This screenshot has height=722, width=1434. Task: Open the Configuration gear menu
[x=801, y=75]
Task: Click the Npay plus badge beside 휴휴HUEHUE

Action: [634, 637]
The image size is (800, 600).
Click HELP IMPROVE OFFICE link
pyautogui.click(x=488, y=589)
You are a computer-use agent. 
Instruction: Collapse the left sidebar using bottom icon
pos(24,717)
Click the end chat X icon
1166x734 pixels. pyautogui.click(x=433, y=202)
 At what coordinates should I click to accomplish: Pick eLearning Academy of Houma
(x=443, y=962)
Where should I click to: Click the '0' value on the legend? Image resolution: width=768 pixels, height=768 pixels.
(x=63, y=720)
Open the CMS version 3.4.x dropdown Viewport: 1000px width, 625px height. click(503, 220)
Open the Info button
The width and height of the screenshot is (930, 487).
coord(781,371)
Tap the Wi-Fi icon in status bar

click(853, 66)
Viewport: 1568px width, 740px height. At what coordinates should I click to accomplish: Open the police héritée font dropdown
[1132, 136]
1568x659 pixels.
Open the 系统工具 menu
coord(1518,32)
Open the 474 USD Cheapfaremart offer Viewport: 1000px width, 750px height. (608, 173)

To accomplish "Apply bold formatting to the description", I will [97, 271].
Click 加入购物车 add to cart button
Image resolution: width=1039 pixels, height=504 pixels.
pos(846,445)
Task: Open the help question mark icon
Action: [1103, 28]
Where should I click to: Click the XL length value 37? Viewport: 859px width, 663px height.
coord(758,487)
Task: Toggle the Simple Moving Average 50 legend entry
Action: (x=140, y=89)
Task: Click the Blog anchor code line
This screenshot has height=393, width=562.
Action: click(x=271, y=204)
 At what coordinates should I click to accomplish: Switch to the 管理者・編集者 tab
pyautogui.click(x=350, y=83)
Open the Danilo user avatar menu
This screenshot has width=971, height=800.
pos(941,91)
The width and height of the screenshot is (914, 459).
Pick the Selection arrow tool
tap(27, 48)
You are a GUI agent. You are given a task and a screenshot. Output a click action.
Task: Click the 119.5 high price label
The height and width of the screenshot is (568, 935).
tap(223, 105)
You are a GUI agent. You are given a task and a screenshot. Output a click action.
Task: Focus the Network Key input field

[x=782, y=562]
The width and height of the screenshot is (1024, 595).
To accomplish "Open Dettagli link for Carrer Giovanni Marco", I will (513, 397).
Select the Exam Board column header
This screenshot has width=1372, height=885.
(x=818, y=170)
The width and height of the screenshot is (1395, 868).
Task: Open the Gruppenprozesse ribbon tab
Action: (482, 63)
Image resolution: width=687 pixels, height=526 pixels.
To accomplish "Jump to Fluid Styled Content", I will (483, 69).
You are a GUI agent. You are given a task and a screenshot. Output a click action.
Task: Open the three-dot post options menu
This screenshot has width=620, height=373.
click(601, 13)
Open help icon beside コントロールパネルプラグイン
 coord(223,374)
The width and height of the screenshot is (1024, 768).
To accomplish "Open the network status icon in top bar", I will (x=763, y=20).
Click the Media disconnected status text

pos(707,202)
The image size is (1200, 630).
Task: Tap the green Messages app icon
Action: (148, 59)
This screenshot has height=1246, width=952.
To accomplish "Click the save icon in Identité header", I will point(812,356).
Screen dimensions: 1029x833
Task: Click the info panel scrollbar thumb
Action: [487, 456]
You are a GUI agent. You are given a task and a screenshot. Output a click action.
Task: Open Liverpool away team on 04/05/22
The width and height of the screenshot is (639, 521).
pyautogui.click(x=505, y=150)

+--

About this task -> Copy every record exactly, with nothing added or dropped.

Exercise result ->
This screenshot has height=722, width=1434. Task: Open the Configuration gear menu
[x=801, y=75]
Task: Click the Npay plus badge beside 휴휴HUEHUE

Action: [634, 637]
The image size is (800, 600).
Click HELP IMPROVE OFFICE link
pyautogui.click(x=488, y=589)
You are a computer-use agent. 
Instruction: Collapse the left sidebar using bottom icon
pos(24,717)
Click the end chat X icon
1166x734 pixels. pyautogui.click(x=433, y=202)
 At what coordinates should I click to accomplish: Pick eLearning Academy of Houma
(x=443, y=962)
Where should I click to: Click the '0' value on the legend? Image resolution: width=768 pixels, height=768 pixels.
(x=63, y=720)
Open the CMS version 3.4.x dropdown Viewport: 1000px width, 625px height. click(503, 220)
Open the Info button
The width and height of the screenshot is (930, 487).
coord(781,371)
Tap the Wi-Fi icon in status bar

click(853, 66)
Viewport: 1568px width, 740px height. At what coordinates should I click to accomplish: Open the police héritée font dropdown
[1132, 136]
1568x659 pixels.
Open the 系统工具 menu
coord(1518,32)
Open the 474 USD Cheapfaremart offer Viewport: 1000px width, 750px height. (608, 173)

To accomplish "Apply bold formatting to the description", I will [97, 271].
Click 加入购物车 add to cart button
Image resolution: width=1039 pixels, height=504 pixels.
pos(846,445)
Task: Open the help question mark icon
Action: [1103, 28]
Where should I click to: Click the XL length value 37? Viewport: 859px width, 663px height.
coord(758,487)
Task: Toggle the Simple Moving Average 50 legend entry
Action: (x=140, y=89)
Task: Click the Blog anchor code line
This screenshot has height=393, width=562.
Action: click(x=271, y=204)
 At what coordinates should I click to accomplish: Switch to the 管理者・編集者 tab
pyautogui.click(x=350, y=83)
Open the Danilo user avatar menu
This screenshot has width=971, height=800.
pos(941,91)
The width and height of the screenshot is (914, 459).
Pick the Selection arrow tool
tap(27, 48)
You are a GUI agent. You are given a task and a screenshot. Output a click action.
Task: Click the 119.5 high price label
The height and width of the screenshot is (568, 935).
tap(223, 105)
You are a GUI agent. You are given a task and a screenshot. Output a click action.
Task: Focus the Network Key input field

[x=782, y=562]
The width and height of the screenshot is (1024, 595).
To accomplish "Open Dettagli link for Carrer Giovanni Marco", I will (513, 397).
Select the Exam Board column header
This screenshot has width=1372, height=885.
(x=818, y=170)
The width and height of the screenshot is (1395, 868).
Task: Open the Gruppenprozesse ribbon tab
Action: (482, 63)
Image resolution: width=687 pixels, height=526 pixels.
To accomplish "Jump to Fluid Styled Content", I will (483, 69).
You are a GUI agent. You are given a task and a screenshot. Output a click action.
Task: Open the three-dot post options menu
This screenshot has width=620, height=373.
click(601, 13)
Open help icon beside コントロールパネルプラグイン
 coord(223,374)
The width and height of the screenshot is (1024, 768).
To accomplish "Open the network status icon in top bar", I will (x=763, y=20).
Click the Media disconnected status text

pos(707,202)
The image size is (1200, 630).
Task: Tap the green Messages app icon
Action: (148, 59)
This screenshot has height=1246, width=952.
To accomplish "Click the save icon in Identité header", I will point(812,356).
Screen dimensions: 1029x833
Task: Click the info panel scrollbar thumb
Action: [487, 456]
You are a GUI agent. You are given a task and a screenshot. Output a click action.
Task: Open Liverpool away team on 04/05/22
The width and height of the screenshot is (639, 521).
pyautogui.click(x=505, y=150)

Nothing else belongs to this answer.